Stored data
====================

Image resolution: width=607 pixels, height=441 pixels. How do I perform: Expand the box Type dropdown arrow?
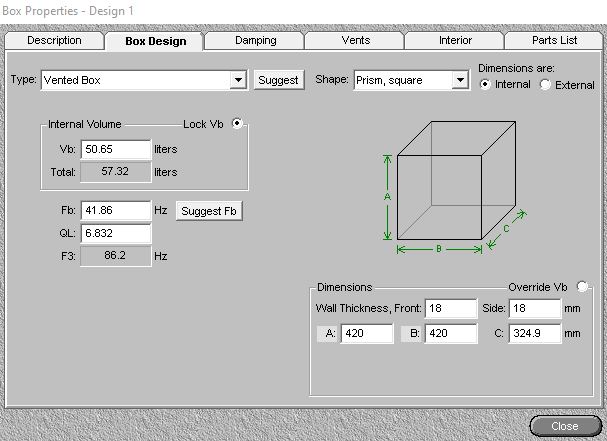point(238,80)
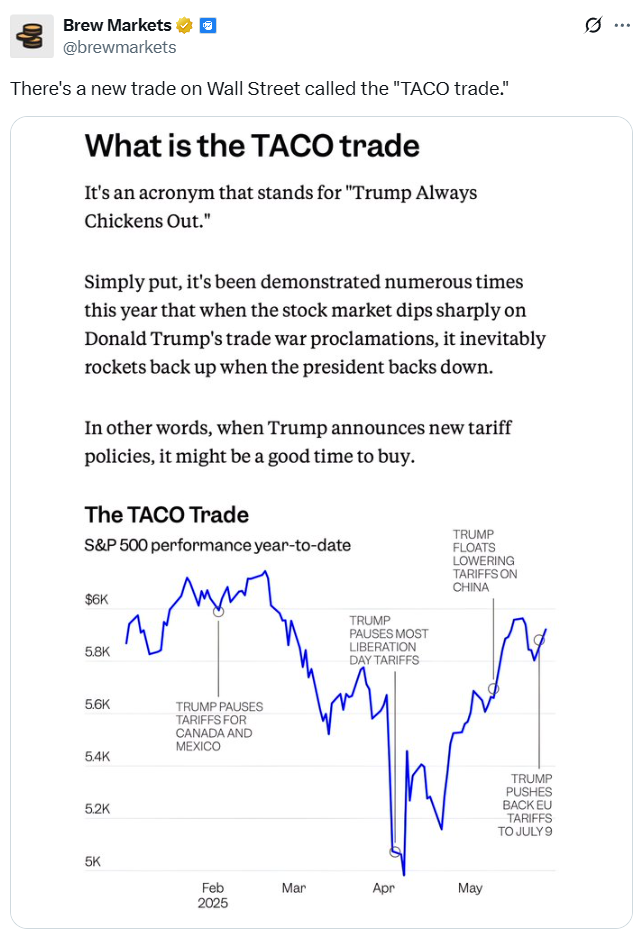
Task: Click the $6K y-axis label
Action: click(x=96, y=599)
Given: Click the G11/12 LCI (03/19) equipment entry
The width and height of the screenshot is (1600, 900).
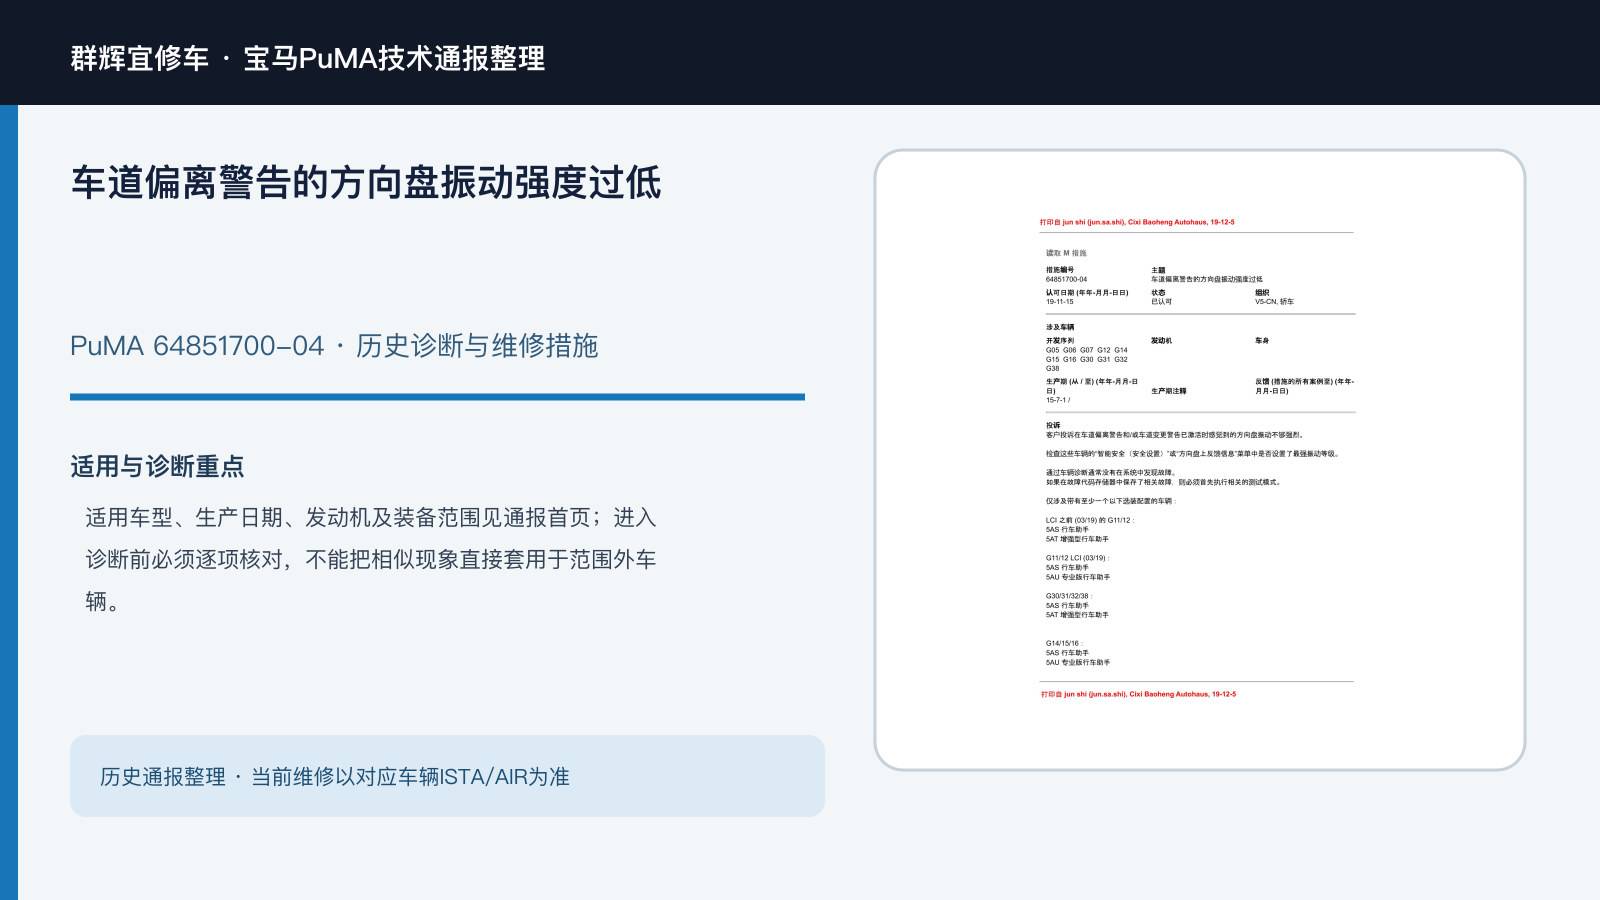Looking at the screenshot, I should (1078, 568).
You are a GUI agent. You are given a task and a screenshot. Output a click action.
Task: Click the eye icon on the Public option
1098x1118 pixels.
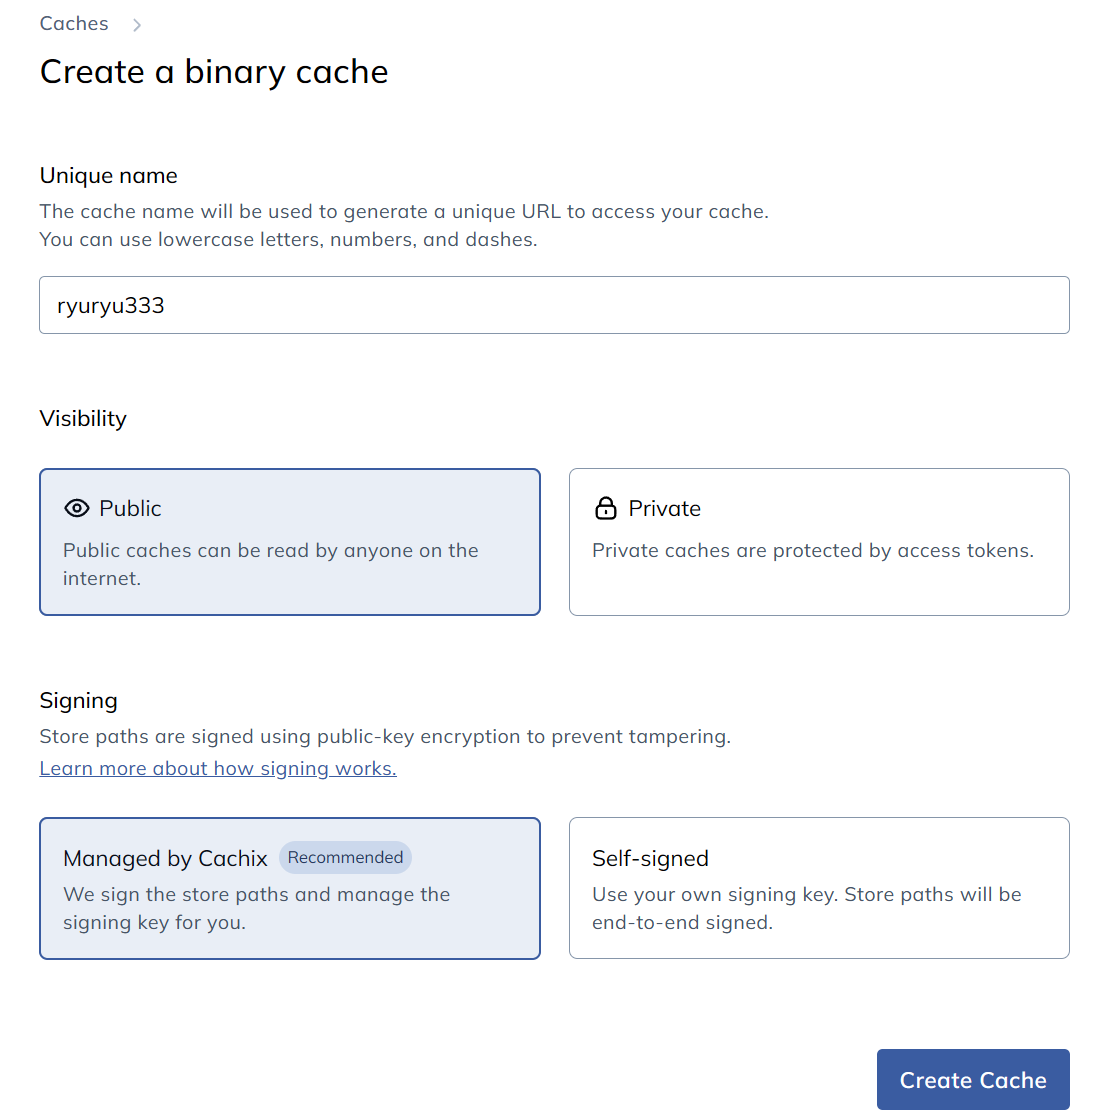[x=77, y=508]
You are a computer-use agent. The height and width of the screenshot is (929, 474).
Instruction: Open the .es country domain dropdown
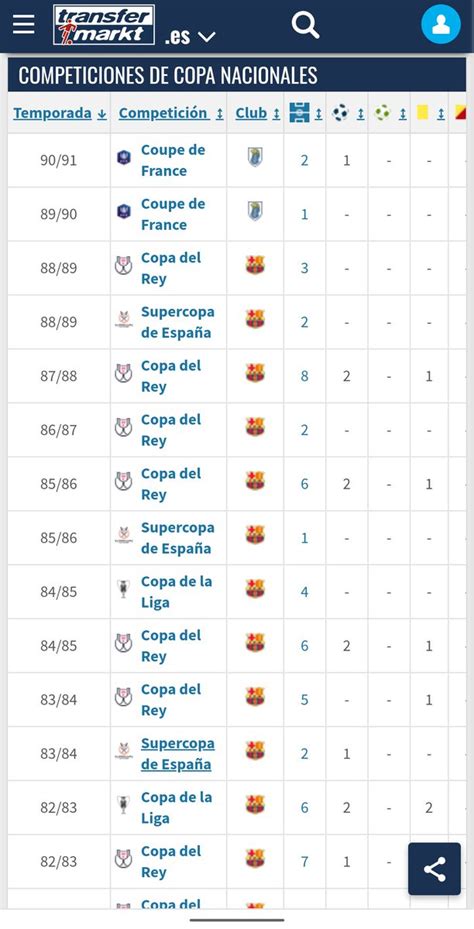click(190, 37)
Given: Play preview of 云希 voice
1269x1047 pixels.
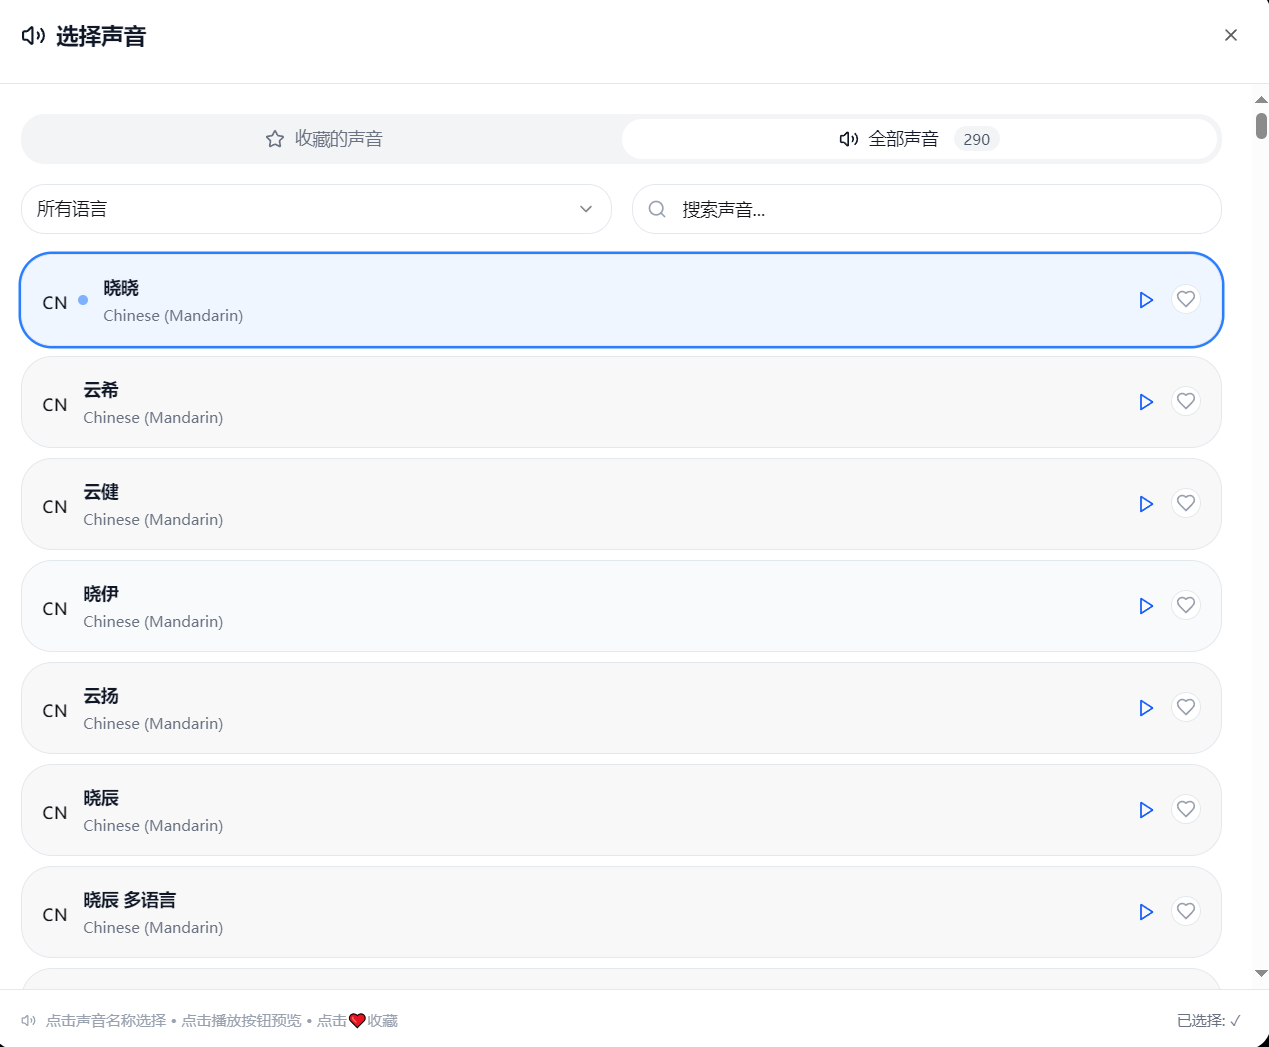Looking at the screenshot, I should coord(1146,402).
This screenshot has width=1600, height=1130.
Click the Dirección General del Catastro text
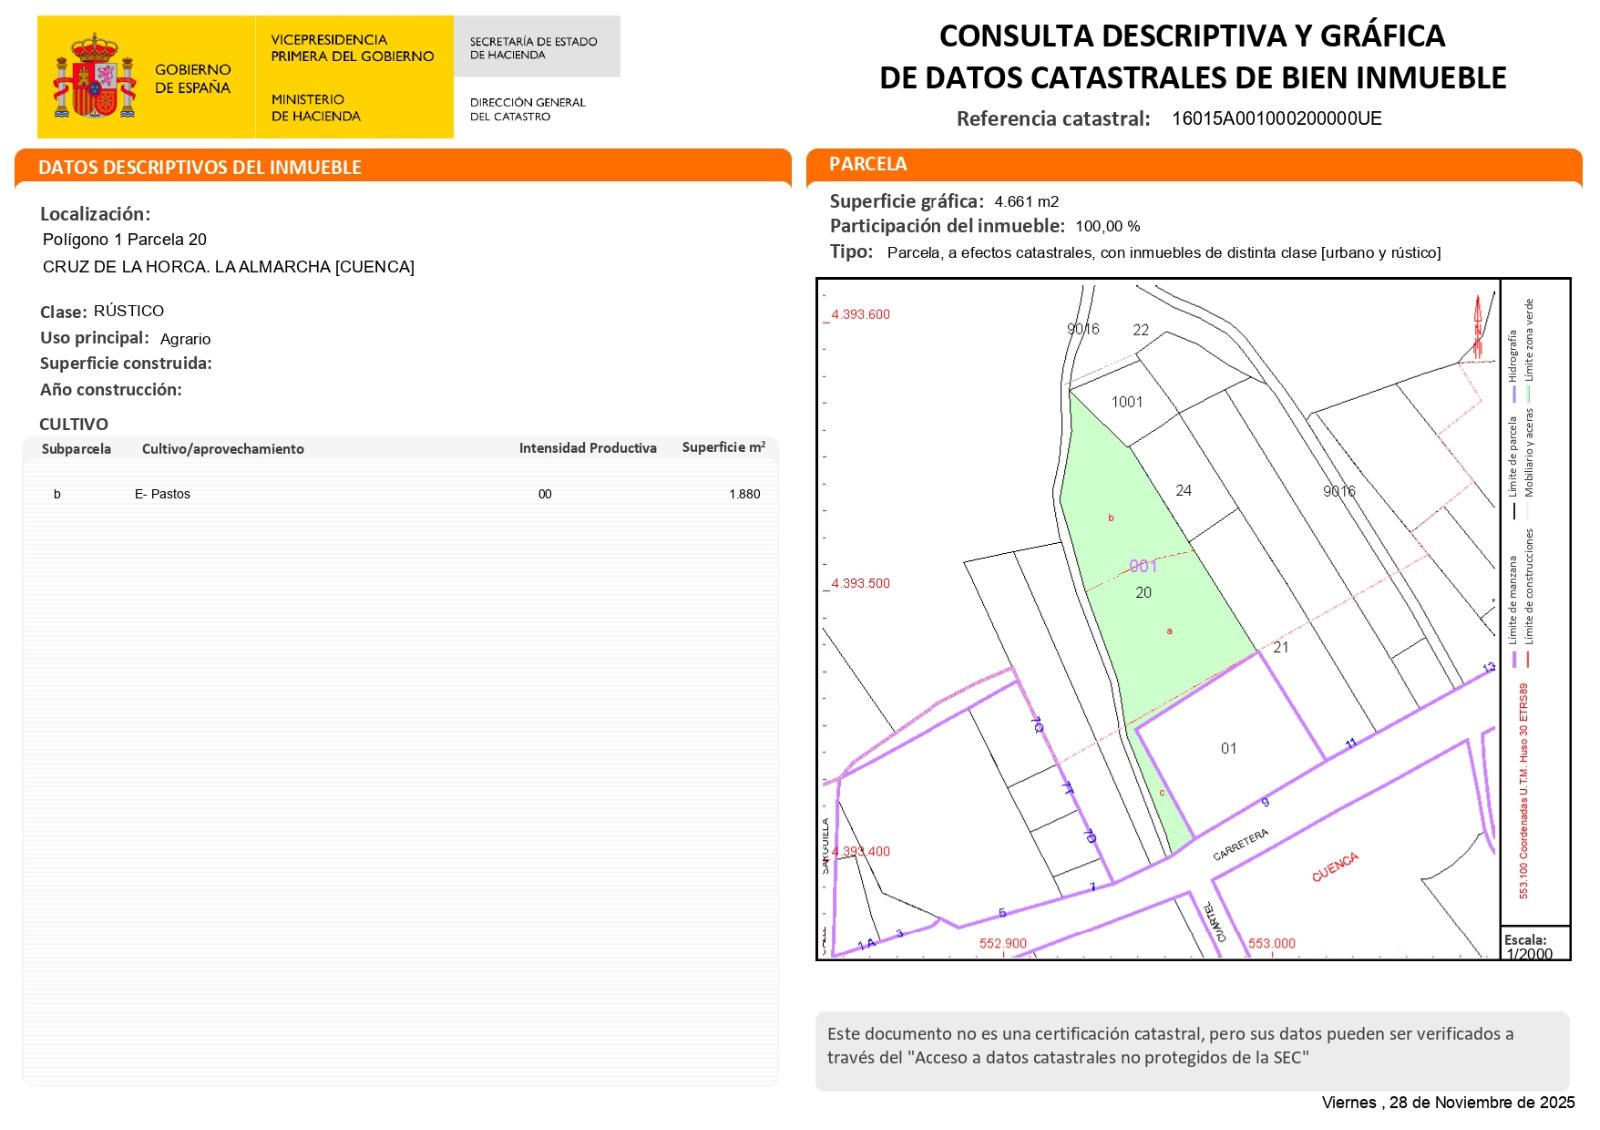[527, 109]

====================

• _Work request_:
Filter the entries above down to the lines containing the word "agent".

• _Exercise solution_:
You are a GUI agent. You are given a task and a screenshot. Output a click action.
You are a computer-use agent. The height and width of the screenshot is (929, 474).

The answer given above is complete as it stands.